● SUPPLIED DATA
┌──

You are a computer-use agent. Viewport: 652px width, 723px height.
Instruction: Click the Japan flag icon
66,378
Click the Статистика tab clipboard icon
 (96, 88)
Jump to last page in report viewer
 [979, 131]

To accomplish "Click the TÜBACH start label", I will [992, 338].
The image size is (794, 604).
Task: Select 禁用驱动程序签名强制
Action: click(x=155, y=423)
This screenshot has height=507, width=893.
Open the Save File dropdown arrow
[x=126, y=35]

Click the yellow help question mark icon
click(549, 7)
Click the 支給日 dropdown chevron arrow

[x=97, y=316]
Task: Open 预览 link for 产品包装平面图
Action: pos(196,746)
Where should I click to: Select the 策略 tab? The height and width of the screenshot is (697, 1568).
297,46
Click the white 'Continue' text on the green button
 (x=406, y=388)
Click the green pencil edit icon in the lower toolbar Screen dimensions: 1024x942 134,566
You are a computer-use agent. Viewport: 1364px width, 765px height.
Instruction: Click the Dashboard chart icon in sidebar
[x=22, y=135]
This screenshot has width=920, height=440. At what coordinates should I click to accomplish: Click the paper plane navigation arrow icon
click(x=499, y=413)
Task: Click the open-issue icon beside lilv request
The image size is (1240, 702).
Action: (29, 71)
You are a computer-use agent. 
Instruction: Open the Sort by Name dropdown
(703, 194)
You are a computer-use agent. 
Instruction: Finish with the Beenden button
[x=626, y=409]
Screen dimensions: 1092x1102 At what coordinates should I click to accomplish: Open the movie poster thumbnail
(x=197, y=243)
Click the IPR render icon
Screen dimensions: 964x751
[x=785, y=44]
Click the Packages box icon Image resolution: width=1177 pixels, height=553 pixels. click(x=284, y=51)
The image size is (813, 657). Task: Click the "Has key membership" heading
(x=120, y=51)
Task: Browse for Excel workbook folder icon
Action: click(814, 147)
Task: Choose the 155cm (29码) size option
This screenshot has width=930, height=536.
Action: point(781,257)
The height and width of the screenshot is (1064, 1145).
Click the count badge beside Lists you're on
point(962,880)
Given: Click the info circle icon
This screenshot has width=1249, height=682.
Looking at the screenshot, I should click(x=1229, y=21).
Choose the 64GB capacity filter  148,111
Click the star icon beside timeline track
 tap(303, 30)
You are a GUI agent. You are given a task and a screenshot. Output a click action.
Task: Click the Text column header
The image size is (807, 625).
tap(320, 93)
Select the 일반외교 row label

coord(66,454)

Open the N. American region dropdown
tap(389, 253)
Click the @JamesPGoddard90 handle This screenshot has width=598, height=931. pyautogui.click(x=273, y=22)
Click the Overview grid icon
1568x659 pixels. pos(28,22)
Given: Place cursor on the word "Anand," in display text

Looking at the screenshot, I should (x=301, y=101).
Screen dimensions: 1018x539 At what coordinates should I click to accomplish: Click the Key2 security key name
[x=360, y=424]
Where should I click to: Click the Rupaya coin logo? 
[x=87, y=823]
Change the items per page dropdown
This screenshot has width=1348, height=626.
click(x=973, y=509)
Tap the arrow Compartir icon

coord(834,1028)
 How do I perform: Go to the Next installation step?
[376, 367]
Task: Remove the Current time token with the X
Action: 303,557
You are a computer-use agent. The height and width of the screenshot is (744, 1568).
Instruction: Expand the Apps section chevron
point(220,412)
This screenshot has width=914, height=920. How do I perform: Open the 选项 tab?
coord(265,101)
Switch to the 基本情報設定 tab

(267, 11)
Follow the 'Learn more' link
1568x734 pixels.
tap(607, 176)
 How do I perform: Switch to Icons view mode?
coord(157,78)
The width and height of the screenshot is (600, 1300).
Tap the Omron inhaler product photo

└──

● DIRECTIONS
Please restate each record exactly as it reads.

● RESPONSE FOR THIS EXERCISE
You are a computer-use agent. Viewport: 652px width, 723px height.
Instruction: Click the Japan flag icon
66,378
Click the Статистика tab clipboard icon
 (96, 88)
Jump to last page in report viewer
 [979, 131]

To accomplish "Click the TÜBACH start label", I will [992, 338].
The image size is (794, 604).
Task: Select 禁用驱动程序签名强制
Action: click(x=155, y=423)
This screenshot has height=507, width=893.
Open the Save File dropdown arrow
[x=126, y=35]

Click the yellow help question mark icon
click(549, 7)
Click the 支給日 dropdown chevron arrow

[x=97, y=316]
Task: Open 预览 link for 产品包装平面图
Action: pos(196,746)
Where should I click to: Select the 策略 tab? The height and width of the screenshot is (697, 1568).
297,46
Click the white 'Continue' text on the green button
 (x=406, y=388)
Click the green pencil edit icon in the lower toolbar Screen dimensions: 1024x942 134,566
You are a computer-use agent. Viewport: 1364px width, 765px height.
Instruction: Click the Dashboard chart icon in sidebar
[x=22, y=135]
This screenshot has width=920, height=440. At what coordinates should I click to accomplish: Click the paper plane navigation arrow icon
click(x=499, y=413)
Task: Click the open-issue icon beside lilv request
The image size is (1240, 702).
Action: (29, 71)
You are a computer-use agent. 
Instruction: Open the Sort by Name dropdown
(703, 194)
You are a computer-use agent. 
Instruction: Finish with the Beenden button
[x=626, y=409]
Screen dimensions: 1092x1102 At what coordinates should I click to accomplish: Open the movie poster thumbnail
(x=197, y=243)
Click the IPR render icon
Screen dimensions: 964x751
[x=785, y=44]
Click the Packages box icon Image resolution: width=1177 pixels, height=553 pixels. click(x=284, y=51)
The image size is (813, 657). Task: Click the "Has key membership" heading
(x=120, y=51)
Task: Browse for Excel workbook folder icon
Action: click(814, 147)
Task: Choose the 155cm (29码) size option
This screenshot has width=930, height=536.
Action: point(781,257)
The height and width of the screenshot is (1064, 1145).
Click the count badge beside Lists you're on
point(962,880)
Given: Click the info circle icon
This screenshot has width=1249, height=682.
Looking at the screenshot, I should click(x=1229, y=21).
Choose the 64GB capacity filter  148,111
Click the star icon beside timeline track
 tap(303, 30)
You are a GUI agent. You are given a task and a screenshot. Output a click action.
Task: Click the Text column header
The image size is (807, 625).
tap(320, 93)
Select the 일반외교 row label

coord(66,454)

Open the N. American region dropdown
tap(389, 253)
Click the @JamesPGoddard90 handle This screenshot has width=598, height=931. pyautogui.click(x=273, y=22)
Click the Overview grid icon
1568x659 pixels. pos(28,22)
Given: Place cursor on the word "Anand," in display text

Looking at the screenshot, I should (x=301, y=101).
Screen dimensions: 1018x539 At what coordinates should I click to accomplish: Click the Key2 security key name
[x=360, y=424]
Where should I click to: Click the Rupaya coin logo? 
[x=87, y=823]
Change the items per page dropdown
This screenshot has width=1348, height=626.
click(x=973, y=509)
Tap the arrow Compartir icon

coord(834,1028)
 How do I perform: Go to the Next installation step?
[376, 367]
Task: Remove the Current time token with the X
Action: 303,557
You are a computer-use agent. The height and width of the screenshot is (744, 1568).
Instruction: Expand the Apps section chevron
point(220,412)
This screenshot has width=914, height=920. How do I perform: Open the 选项 tab?
coord(265,101)
Switch to the 基本情報設定 tab

(267, 11)
Follow the 'Learn more' link
1568x734 pixels.
tap(607, 176)
 How do I perform: Switch to Icons view mode?
coord(157,78)
The width and height of the screenshot is (600, 1300).
Tap the Omron inhaler product photo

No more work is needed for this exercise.